Closed Bug 351351 Opened 18 years ago Closed 14 years ago

Change default history format from mork to sqlite

Categories

(Camino Graveyard :: History, defect)

All
macOS
defect
Not set
normal

Tracking

(Not tracked)

RESOLVED FIXED
Camino2.1

People

(Reporter: hwaara, Assigned: chris)

References

Details

Attachments

(5 files, 5 obsolete files)

64.46 KB, text/plain
Details
204.59 KB, patch
nick.kreeger
: review+
Details | Diff | Splinter Review
106.18 KB, patch
Details | Diff | Splinter Review
66.50 KB, patch
stuart.morgan+bugzilla
: superreview+
Details | Diff | Splinter Review
34.45 KB, patch
stuart.morgan+bugzilla
: superreview+
Details | Diff | Splinter Review
Every time I start Camino, it hangs for a few seconds. I always suspected this is due to my large history (I've set it to remember the last 365 days).

So, today I profiled Camino with Shark. Lo and behold, mork is eating 66% (!) of the startup time for me. nsSimpleGlobalHistory is the caller.

I see a few improvements that could be made:

1) Display some kind of progress while loading history. I don't know if we can safely put the mork code on a thread, though...

2) Change our format to sqlite, like Firefox, and use the morkReader app to convert previous users.

Core already did a lot of hard work for us. There are the mozIStorage interfaces for talking to SQLite, and there's a small morkReader app that will take care of the conversion. 

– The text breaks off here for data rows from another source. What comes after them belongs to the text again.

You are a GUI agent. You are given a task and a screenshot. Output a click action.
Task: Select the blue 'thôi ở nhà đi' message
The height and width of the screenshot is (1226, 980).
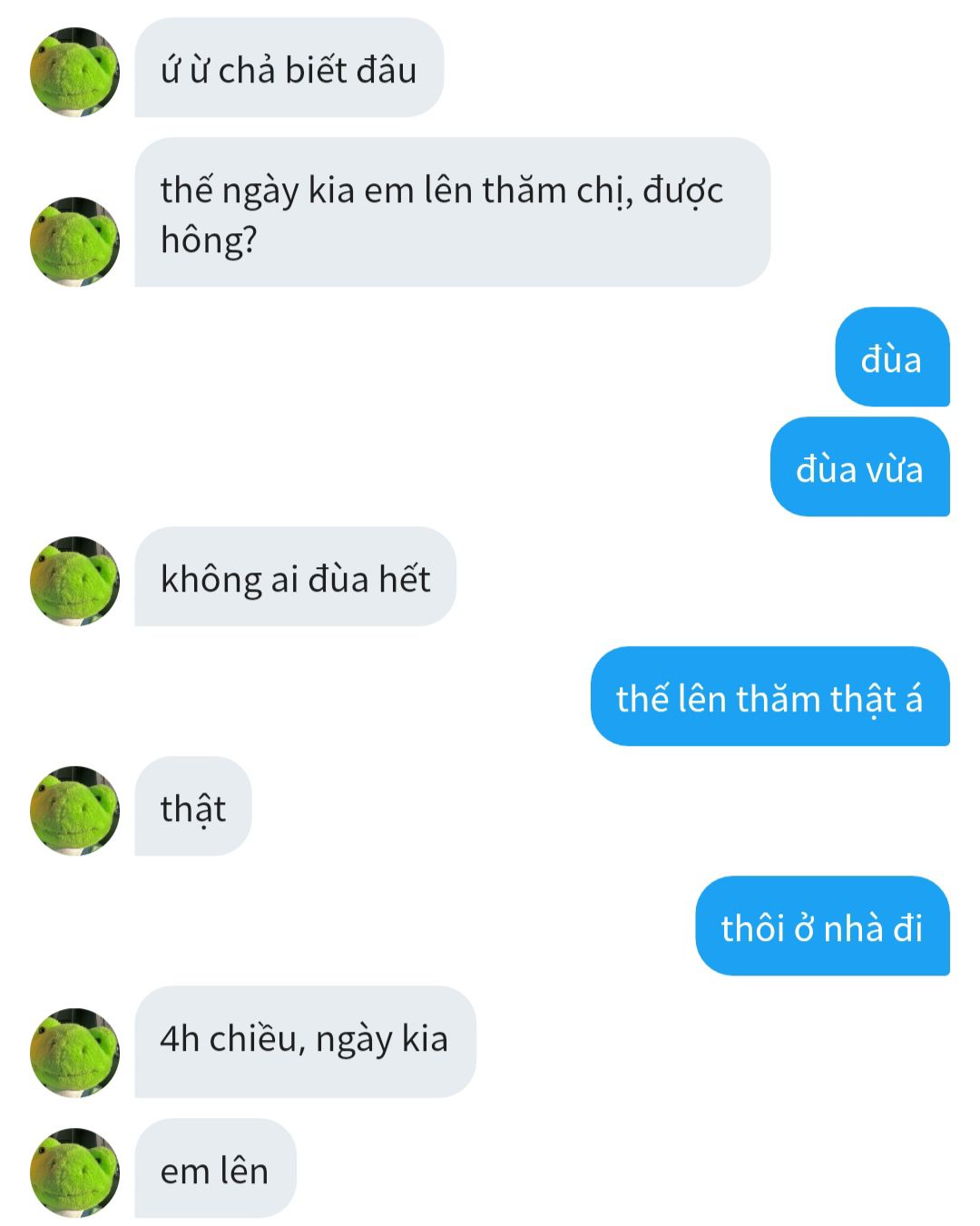[822, 926]
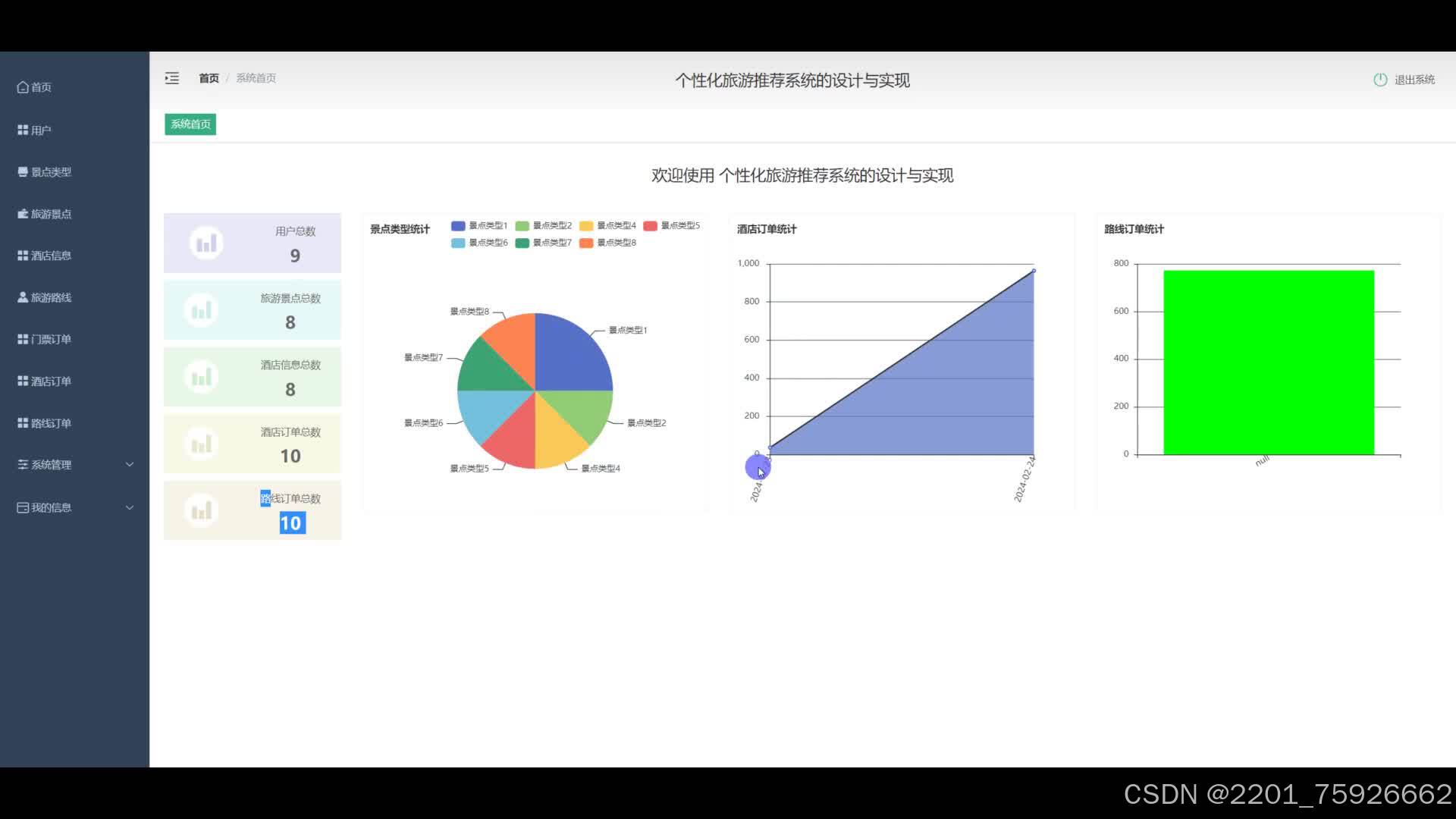The image size is (1456, 819).
Task: Click the chart icon in 酒店订单总数 card
Action: coord(202,444)
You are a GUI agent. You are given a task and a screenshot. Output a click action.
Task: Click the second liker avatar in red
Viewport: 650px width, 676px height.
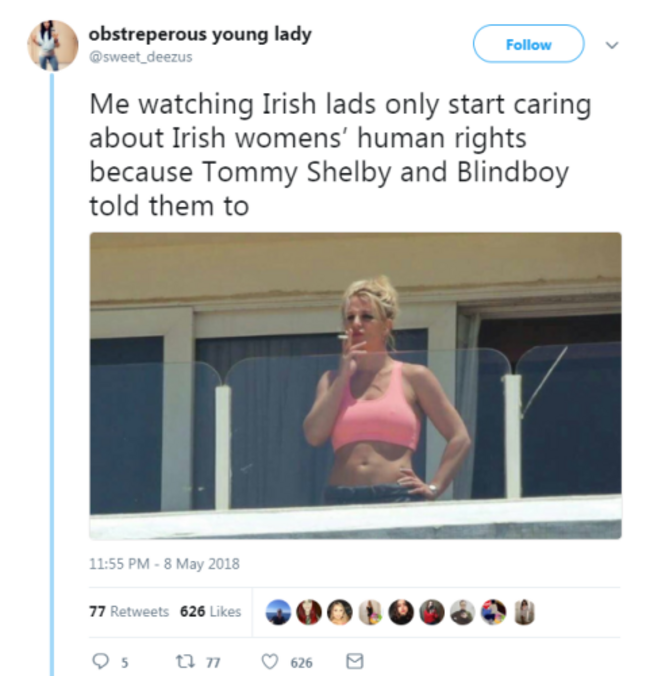click(x=309, y=612)
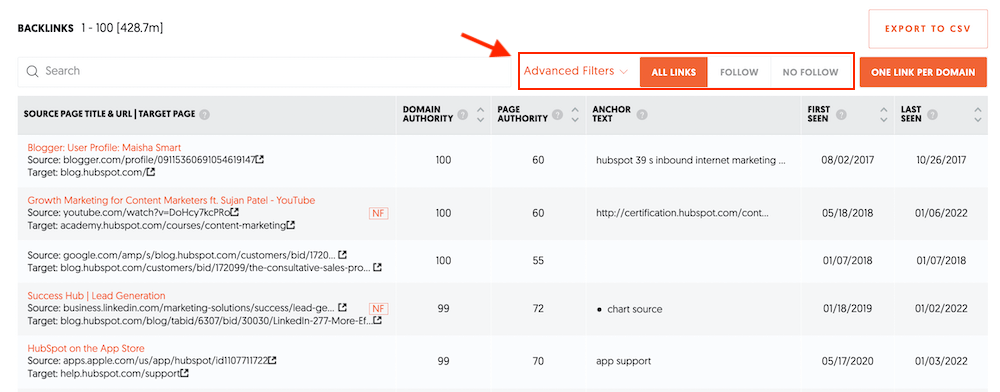Click the Anchor Text help icon
The image size is (1000, 392).
[642, 115]
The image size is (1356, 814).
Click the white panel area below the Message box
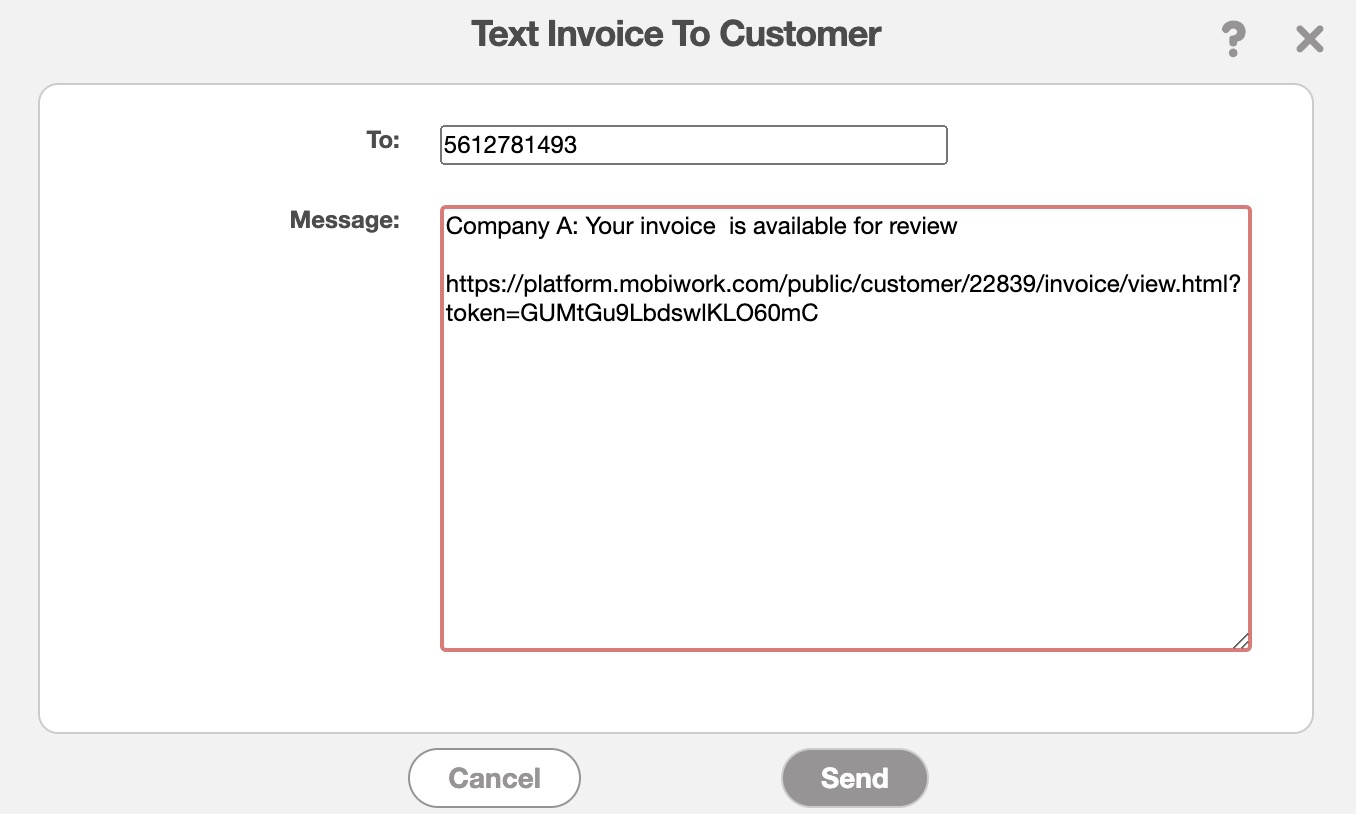pyautogui.click(x=845, y=692)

I think this could greatly improve performance, and allow for more autocomplete/history features.
Note that this profile does not apply for new users, or users without a history.

I also profiled opening up Camino the first time (without a profile) and the second time, and obviously the history didn't show up there.
We'd have to ship it on OS's earlier than Tiger, and are we sure that would really solve our perf problems? 
(In reply to comment #3)
> We'd have to ship it on OS's earlier than Tiger, and are we sure that would
> really solve our perf problems? 

I actually think we already ship & link mozStorage, due to the DOM code requiring it.

Wasn't the whole reason for having mozStorage/SQLite as a replacement for mork that it was much faster? IIRC, Vlad did some investigation before the Places work started.
It can be faster, but can also be slower depending on how it's used.  It's far more featureful, and future new-world bookmarks/history backend stuff will almost certainly use it.
I think Camino would be doing good to switch to the places history backend that is sqlite-based, directly replaces the mork-based one in Gecko without any additional work, and is included with the Mozilla toolkit. Along with (or just after) a xpfe-to-toolkit switch, it should probably be easy to turn on, as we are seeing with SeaMonkey (our old UI that bases on XUL templates is the major roadblocker there, but you are probably doing stuff differently for the UI anyways).
(In reply to comment #3)
> We'd have to ship it on OS's earlier than Tiger, and are we sure that would
> really solve our perf problems? 

Since this is only about trunk and trunk requires 10.4 now, this isn't a worry any more.
Hardware: Macintosh → All
Now that Firefox3 is saving history using SQLite (Bug 242207) it may be time to
close this bug.
(In reply to comment #8)
> Now that Firefox3 is saving history using SQLite (Bug 242207) it may be time to
> close this bug.

This is a Camino bug, not a Firefox bug.
Attached patch Initial work (obsolete) — Splinter Review
Here is my first go with moving Camino's history backend to Places. It includes the necessary additions and changes to get Places to build and be linked against. I have only got it working with a srcdir build, but hopefully it will be relatively straightforward to get it working with the other build styles.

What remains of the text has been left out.